Material for this task
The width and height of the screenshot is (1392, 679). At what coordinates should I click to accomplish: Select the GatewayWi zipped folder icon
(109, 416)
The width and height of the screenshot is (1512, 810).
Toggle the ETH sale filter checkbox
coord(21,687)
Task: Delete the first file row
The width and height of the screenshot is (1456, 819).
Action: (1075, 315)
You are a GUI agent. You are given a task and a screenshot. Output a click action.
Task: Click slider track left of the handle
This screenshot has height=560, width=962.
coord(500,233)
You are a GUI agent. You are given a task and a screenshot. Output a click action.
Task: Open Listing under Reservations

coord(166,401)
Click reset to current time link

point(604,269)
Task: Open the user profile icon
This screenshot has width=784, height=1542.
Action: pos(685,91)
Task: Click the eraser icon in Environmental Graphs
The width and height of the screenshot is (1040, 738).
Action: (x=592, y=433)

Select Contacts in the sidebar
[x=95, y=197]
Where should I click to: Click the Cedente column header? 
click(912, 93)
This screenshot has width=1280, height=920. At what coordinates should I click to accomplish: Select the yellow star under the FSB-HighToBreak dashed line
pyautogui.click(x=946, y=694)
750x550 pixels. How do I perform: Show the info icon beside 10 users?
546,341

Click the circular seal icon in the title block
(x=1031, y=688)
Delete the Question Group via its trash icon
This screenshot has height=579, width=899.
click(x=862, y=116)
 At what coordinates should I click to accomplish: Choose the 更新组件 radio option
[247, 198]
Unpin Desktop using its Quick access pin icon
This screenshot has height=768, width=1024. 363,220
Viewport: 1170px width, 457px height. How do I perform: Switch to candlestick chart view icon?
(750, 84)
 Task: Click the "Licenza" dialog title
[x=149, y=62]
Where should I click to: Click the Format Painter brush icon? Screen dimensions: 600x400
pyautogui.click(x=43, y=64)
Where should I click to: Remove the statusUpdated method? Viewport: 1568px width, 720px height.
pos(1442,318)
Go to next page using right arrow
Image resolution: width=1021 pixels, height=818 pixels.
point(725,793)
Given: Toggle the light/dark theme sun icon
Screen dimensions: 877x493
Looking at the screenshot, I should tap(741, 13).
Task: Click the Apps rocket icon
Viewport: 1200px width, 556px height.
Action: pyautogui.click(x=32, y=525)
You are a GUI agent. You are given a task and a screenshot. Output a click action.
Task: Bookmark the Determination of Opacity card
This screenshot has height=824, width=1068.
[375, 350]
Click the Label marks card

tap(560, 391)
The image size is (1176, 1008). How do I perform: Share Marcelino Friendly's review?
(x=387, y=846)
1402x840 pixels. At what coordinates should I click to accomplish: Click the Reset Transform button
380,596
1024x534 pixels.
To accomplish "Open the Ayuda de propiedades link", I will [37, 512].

Written request
Copy out all of the data above line for line, with no changes.

Answer to this task
The width and height of the screenshot is (1392, 679). At what coordinates should I click to accomplish: Select the GatewayWi zipped folder icon
(109, 416)
The width and height of the screenshot is (1512, 810).
Toggle the ETH sale filter checkbox
coord(21,687)
Task: Delete the first file row
The width and height of the screenshot is (1456, 819).
Action: (1075, 315)
You are a GUI agent. You are given a task and a screenshot. Output a click action.
Task: Click slider track left of the handle
This screenshot has height=560, width=962.
coord(500,233)
You are a GUI agent. You are given a task and a screenshot. Output a click action.
Task: Open Listing under Reservations

coord(166,401)
Click reset to current time link

point(604,269)
Task: Open the user profile icon
This screenshot has width=784, height=1542.
Action: pos(685,91)
Task: Click the eraser icon in Environmental Graphs
The width and height of the screenshot is (1040, 738).
Action: (x=592, y=433)

Select Contacts in the sidebar
[x=95, y=197]
Where should I click to: Click the Cedente column header? 
click(912, 93)
This screenshot has width=1280, height=920. At what coordinates should I click to accomplish: Select the yellow star under the FSB-HighToBreak dashed line
pyautogui.click(x=946, y=694)
750x550 pixels. How do I perform: Show the info icon beside 10 users?
546,341

Click the circular seal icon in the title block
(x=1031, y=688)
Delete the Question Group via its trash icon
This screenshot has height=579, width=899.
click(x=862, y=116)
 At what coordinates should I click to accomplish: Choose the 更新组件 radio option
[247, 198]
Unpin Desktop using its Quick access pin icon
This screenshot has height=768, width=1024. 363,220
Viewport: 1170px width, 457px height. How do I perform: Switch to candlestick chart view icon?
(750, 84)
 Task: Click the "Licenza" dialog title
[x=149, y=62]
Where should I click to: Click the Format Painter brush icon? Screen dimensions: 600x400
pyautogui.click(x=43, y=64)
Where should I click to: Remove the statusUpdated method? Viewport: 1568px width, 720px height.
pos(1442,318)
Go to next page using right arrow
Image resolution: width=1021 pixels, height=818 pixels.
point(725,793)
Given: Toggle the light/dark theme sun icon
Screen dimensions: 877x493
Looking at the screenshot, I should tap(741, 13).
Task: Click the Apps rocket icon
Viewport: 1200px width, 556px height.
Action: pyautogui.click(x=32, y=525)
You are a GUI agent. You are given a task and a screenshot. Output a click action.
Task: Bookmark the Determination of Opacity card
This screenshot has height=824, width=1068.
[375, 350]
Click the Label marks card

tap(560, 391)
The image size is (1176, 1008). How do I perform: Share Marcelino Friendly's review?
(x=387, y=846)
1402x840 pixels. At what coordinates should I click to accomplish: Click the Reset Transform button
380,596
1024x534 pixels.
To accomplish "Open the Ayuda de propiedades link", I will [37, 512].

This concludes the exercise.